The second tier are areas that are indirectly related to your buyer persona. Your goal would then be to target places, events, or things that are similar or somehow logically fit into your target market as well — in short, other related publications, businesses, or areas that target your perfect customer, too.

Areas include software magazines, trade publications, technology websites, industry associations, non-competing businesses, etc. An example would be other websites selling computer peripherals or software your client would need or enjoy, such as an accounting software package.

The third and final tier consists of totally unrelated areas your buyer frequents, without having anything to do with your industry. You want to be in front of as many of their eyeballs as possible, even if where you appear has anything to do with your product, industry, or niche.

Let's say, through some research, you found out that a large percentage of your target market are coffee drinkers. Then areas you would seek are coffee-related sites, specialty coffee magazines, coffee product stores (e.g., coffee maker companies, mugs, espresso machines, etc), restaurants, books on coffee, and so on.

It means that, as long as the audiences of such websites and publications logically fit into your target market somehow, even if, in this case, they have nothing to do with computers at all, then you've got it made. In essence, you're still aiming within your “dart board,” in other words.

Don't Play Darts in The Dark

The bottom line is, in order to convert at a much higher rate, you need to have the right message in front of the right people as often as possible. You not only need to know who your perfect customer is, but you also need to understand her, connect with her, and empathize with her.

So before targeting your buyer, create a marketing message or campaign that appeals to their persona as specifically as possible.
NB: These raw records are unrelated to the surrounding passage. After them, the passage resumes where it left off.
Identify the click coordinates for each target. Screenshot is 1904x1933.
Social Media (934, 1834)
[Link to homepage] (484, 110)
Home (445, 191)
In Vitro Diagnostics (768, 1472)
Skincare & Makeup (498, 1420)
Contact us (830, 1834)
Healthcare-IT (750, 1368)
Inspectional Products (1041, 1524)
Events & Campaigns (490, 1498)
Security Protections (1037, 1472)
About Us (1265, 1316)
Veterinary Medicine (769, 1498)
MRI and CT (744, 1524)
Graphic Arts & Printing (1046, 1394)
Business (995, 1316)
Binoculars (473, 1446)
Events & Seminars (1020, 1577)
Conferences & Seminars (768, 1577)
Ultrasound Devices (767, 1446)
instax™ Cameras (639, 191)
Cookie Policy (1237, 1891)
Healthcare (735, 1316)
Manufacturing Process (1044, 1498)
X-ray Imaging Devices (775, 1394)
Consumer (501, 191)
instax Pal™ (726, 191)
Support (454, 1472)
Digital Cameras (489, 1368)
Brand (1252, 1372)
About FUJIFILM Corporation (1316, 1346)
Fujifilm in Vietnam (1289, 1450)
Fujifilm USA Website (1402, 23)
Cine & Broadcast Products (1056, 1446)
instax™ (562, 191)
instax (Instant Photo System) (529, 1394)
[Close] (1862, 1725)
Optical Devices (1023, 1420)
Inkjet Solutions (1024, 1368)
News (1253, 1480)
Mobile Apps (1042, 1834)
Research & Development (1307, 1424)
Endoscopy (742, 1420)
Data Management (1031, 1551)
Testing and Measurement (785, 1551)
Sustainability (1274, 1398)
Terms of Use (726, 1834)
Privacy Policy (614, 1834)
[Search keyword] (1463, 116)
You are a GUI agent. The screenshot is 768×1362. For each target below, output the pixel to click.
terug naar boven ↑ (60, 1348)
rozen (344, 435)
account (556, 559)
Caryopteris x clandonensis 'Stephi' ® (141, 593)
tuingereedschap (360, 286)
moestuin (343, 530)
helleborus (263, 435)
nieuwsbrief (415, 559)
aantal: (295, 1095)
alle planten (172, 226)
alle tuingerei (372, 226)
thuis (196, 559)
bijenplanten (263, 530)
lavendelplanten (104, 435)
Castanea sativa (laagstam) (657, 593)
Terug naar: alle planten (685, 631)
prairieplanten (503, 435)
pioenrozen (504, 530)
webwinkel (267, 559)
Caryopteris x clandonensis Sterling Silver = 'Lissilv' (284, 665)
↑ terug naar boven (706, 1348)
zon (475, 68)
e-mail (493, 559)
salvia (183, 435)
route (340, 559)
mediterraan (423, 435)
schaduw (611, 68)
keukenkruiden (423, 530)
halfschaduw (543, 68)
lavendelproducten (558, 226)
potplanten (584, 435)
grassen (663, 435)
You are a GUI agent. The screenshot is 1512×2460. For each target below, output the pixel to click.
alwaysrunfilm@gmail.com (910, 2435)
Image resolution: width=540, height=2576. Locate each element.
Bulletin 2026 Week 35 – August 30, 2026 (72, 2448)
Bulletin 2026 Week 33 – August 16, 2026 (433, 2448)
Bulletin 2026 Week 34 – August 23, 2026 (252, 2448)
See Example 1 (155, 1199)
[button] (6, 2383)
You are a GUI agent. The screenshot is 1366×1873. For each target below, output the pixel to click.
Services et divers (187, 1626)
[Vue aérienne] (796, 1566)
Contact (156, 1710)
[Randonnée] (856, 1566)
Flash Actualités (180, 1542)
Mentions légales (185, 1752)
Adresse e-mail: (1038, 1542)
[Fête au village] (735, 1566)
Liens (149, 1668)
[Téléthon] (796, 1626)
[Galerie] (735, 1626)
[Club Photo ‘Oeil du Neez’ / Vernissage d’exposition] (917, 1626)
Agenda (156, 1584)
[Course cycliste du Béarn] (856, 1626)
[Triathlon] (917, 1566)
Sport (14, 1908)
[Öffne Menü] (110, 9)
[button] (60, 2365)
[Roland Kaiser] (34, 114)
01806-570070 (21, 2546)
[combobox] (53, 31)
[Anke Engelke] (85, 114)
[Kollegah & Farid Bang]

Think of that one person as you create your message. How will they react when they see it? Does it match with what they're thinking? What will they say?

As Robert Collier said in his book, The Robert Collier Letter Book, you need to continue the conversation already going on in their minds.

When targeting your market, even if you aim for the bullseye but you still land somewhere on the dartboard (like marketing computer stuff to coffee lovers, using the example I used earlier), you're still hitting your market.

If your message is right but your targeting falls outside of that bullseye's center, people who fit your buyer persona will know it's meant for them, and they will be interested in what you say, feel connected with your message, and buy from you — as opposed to generic, bland marketing with which your audience feels no connection, no matter where on the bullseye they fall into.

In short, the less targeted and the more generic your message is, the less connected your copy you will be with your market. You might as well shoot darts in the dark and hope you're lucky to land on the board. Maybe.